ENUNCIADO
Continue, por favor, o texto citado abaixo sobre a beatificação dos mártires do Extremo Oriente, a partir da última frase apresentada.

TEXTO CITADO
**********

Confio tudo isto a Maria, que, com o seu rosário, ajudou os nossos mártires a imitarem e anunciarem o seu Filho e a serem intrépidos guardas da sua palavra, como as corajosas mulheres Madalena de Nangasáqui e Marina de Omura. Confio o destino das Filipinas e de toda a Ásia a Maria, rainha do Rosário, que é venerada, com o título de "La Naval", como guarda da liberdade da fé católica.
10. Este é o significado pleno da presente beatificação: Dar ânimo a todos os cristãos do Extremo Oriente e difundir a palavra de Deus (cf. 2 Tess 3, 1). E de modo especial digo isto a vós, Filipinos, que formais a única nação predominantemente católica nesta parte oriental do continente asiático. É convite que torno extensivo também aos outros cristãos das terras vizinhas que rodeiam o Oceano Pacífico, que é como um símbolo da longa busca de Deus descrita por Santa Catarina de Sena: "Um mar profundo, em que quanto mais eu entro, mais encontro; e quanto mais o encontro, tanto mais te busco. Tu és insaciável, porque quando a alma crê saciar-se no teu abismo, não está saciada, permanecendo sempre faminta de ti, sedente de ti, desejosa de ver-te à luz da tua luz" (Dialogue, cap. 167).

**********

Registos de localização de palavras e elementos
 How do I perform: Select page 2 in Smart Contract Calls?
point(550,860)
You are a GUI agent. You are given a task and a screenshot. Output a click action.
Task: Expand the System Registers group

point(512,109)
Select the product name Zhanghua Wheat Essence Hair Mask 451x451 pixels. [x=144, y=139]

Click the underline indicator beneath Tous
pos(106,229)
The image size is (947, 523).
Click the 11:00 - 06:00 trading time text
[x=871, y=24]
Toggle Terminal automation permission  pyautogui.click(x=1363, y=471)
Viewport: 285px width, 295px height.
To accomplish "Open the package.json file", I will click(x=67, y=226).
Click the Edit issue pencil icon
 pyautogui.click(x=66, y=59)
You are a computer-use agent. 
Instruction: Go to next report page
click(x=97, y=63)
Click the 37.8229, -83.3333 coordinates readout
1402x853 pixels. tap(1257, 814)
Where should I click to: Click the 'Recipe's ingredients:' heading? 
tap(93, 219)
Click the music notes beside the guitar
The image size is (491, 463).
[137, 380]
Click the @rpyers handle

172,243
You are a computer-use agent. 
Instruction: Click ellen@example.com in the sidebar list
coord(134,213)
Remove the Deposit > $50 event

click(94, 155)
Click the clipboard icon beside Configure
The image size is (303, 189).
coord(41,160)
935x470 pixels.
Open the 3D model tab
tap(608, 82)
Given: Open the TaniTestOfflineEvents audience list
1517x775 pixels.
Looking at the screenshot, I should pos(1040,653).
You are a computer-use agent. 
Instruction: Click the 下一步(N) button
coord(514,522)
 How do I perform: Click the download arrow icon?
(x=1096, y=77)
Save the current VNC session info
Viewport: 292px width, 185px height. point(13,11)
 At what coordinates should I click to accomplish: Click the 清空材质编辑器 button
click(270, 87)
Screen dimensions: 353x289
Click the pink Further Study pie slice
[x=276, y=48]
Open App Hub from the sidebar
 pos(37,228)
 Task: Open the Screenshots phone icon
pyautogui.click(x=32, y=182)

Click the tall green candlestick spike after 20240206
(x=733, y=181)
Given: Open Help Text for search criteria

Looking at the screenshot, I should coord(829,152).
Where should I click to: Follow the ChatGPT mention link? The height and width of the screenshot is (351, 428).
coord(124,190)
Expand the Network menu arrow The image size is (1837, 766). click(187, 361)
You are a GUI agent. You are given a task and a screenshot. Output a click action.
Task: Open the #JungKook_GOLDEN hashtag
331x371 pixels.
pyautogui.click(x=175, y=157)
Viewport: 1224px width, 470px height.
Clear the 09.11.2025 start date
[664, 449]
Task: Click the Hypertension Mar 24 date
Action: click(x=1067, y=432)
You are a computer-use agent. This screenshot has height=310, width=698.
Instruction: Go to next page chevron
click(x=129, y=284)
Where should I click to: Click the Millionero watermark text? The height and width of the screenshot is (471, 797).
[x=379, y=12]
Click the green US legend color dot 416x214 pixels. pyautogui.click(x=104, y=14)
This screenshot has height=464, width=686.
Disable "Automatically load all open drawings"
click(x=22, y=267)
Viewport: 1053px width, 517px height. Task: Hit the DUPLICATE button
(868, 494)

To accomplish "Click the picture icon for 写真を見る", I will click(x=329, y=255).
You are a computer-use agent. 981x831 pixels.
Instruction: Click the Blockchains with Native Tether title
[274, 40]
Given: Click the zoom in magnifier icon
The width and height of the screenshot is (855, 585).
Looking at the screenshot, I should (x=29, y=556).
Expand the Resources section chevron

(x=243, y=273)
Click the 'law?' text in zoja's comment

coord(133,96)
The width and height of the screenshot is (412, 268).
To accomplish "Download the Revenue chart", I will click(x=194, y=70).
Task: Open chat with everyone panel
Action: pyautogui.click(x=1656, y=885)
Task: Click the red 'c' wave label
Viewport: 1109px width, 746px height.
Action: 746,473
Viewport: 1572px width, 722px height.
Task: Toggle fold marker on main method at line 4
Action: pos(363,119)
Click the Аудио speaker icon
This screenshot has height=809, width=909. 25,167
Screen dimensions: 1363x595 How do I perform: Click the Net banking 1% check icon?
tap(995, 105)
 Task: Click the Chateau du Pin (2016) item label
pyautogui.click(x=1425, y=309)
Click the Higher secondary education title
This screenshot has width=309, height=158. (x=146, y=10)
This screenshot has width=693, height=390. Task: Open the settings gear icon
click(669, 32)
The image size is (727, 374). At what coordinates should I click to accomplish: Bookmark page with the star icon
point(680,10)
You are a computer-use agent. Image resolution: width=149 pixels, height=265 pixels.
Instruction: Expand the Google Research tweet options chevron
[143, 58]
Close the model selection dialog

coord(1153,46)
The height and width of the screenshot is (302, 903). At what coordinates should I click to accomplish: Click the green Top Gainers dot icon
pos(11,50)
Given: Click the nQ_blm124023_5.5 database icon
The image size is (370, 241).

**********

RESPOSTA
Amadíssimos filhos: no meio dos esforços necessários para a nossa vida cristã e para a difusão da luz de Cristo em toda a Ásia e no mundo inteiro, olhamos hoje para estes zelosos mártires que nos inspiram profunda segurança e viva esperança quando nos dizem: "Em tudo isto somos nós mais do que vencedores, por motivo daquele que nos amou" (Rom 8, 37). E este é o mistério que nós celebramos hoje: o amor de Jesus Cristo, que é a luz do mundo. Amém.
(Em espanhol)
Nesta cerimónia da beatificação do primeiro mártir filipino e dos outros quinze seus irmãos que deram a vida pela fé em Cristo, quero recordar na sua própria língua os quatro mártires espanhóis Domingos Ibáñez de Erquícia, Lucas Alonso, António González e Miguel de Aozaraza.
É homenagem que tenho o gosto de prestar em primeiro lugar a eles, que, seguindo as pegadas de São Francisco Xavier e o ensinamento do Fundador da Ordem deles, São Domingos de Gusmão, difundiram a fé cristã nestas terras e deram o supremo testemunho de fidelidade à Igreja.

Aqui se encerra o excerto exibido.